The Mainichi Shimbun ran a piece arguing that Muslim (Islamic) burial "does not violate" Japanese culture, even though cremation accounts for 99.9% of funerals in Japan. Plans for Islamic burial grounds in places such as Hiji, Oita Prefecture, have drawn concern from local residents worried about soil and water contamination, so a major newspaper taking the defending side touched off a heated argument over multicultural coexistence, public-health risk, and whether residents' wishes were being ignored.
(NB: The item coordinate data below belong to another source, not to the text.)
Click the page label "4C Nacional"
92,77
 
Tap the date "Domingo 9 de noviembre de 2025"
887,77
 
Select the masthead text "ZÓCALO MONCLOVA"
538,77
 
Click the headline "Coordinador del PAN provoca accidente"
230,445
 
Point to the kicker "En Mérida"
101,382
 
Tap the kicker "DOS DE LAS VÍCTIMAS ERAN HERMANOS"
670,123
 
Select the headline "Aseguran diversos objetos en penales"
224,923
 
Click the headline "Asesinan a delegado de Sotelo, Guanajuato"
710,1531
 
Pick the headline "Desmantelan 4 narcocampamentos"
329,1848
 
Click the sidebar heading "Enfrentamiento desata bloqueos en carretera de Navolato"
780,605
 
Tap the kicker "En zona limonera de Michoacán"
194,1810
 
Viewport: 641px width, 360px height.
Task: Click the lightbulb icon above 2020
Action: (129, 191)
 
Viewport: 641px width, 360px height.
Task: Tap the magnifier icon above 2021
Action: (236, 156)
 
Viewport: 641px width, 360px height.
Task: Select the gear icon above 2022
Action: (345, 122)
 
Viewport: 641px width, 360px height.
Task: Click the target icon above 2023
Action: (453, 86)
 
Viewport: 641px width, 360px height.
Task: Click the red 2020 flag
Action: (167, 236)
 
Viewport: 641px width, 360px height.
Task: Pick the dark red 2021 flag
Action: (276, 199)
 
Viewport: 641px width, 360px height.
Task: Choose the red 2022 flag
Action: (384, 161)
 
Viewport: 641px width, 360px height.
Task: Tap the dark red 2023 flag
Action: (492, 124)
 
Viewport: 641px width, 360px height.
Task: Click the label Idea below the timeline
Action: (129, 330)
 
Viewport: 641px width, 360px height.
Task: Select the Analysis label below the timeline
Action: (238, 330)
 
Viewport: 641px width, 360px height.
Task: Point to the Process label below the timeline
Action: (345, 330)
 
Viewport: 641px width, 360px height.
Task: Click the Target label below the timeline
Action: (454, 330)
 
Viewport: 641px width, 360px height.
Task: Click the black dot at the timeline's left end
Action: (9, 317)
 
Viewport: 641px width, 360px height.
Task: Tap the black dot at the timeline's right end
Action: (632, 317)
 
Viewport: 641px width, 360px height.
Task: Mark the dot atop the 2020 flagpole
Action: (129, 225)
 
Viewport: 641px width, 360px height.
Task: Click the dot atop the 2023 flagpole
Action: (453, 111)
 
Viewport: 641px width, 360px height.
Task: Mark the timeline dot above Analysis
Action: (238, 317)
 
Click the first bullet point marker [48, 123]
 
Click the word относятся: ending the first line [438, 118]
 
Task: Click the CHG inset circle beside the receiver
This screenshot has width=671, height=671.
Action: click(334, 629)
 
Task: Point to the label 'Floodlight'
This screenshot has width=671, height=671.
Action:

The 99.9% cremation norm and hygiene fears fused with a strong "do as the locals do" instinct, and the sense that a paper that usually says "listen to residents" was ignoring them here amplified the anger.

Key Reaction Themes

  • Hygiene and environmental concern — Cremation is treated as a public-health achievement, and burial is seen as a soil- and water-contamination risk.
  • The "when in Rome" norm — A majority view that those living in Japan should follow Japan's rules, and if not, do it in their home country.
  • Distrust of the media — The Mainichi's defense was attacked as "ignoring residents" and a "double standard."

What Japanese Netizens Are Saying

Backlash against the Mainichi's defense of Muslim burial

Against the major paper's pro-burial framing, rejection became almost uniform — driven by hygiene, social norms, and media distrust.

Comments:

  • "Then what's the problem with cremating Muslims? If they want burial, they can do it in their home country."
  • "It's simply unhygienic."
  • "No — the locals don't want it, and that's the answer."
  • "Yeah, it should be properly banned by law."
  • "Let's bury the bodies on the Mainichi Shimbun's own property."
  • "Normally they act all liberal and say 'listen to the local residents,' but this is too convenient. That's exactly why they're hopeless."
  • "Reciprocity is the basic principle. Islam itself isn't about multicultural coexistence, so Japan has no need to accommodate it either."
  • "When in Rome, do as the Romans do."
  • "The climate doesn't suit it. It'll cause epidemics."
  • "If they don't like cremation, they're welcome to scatter the ashes at sea."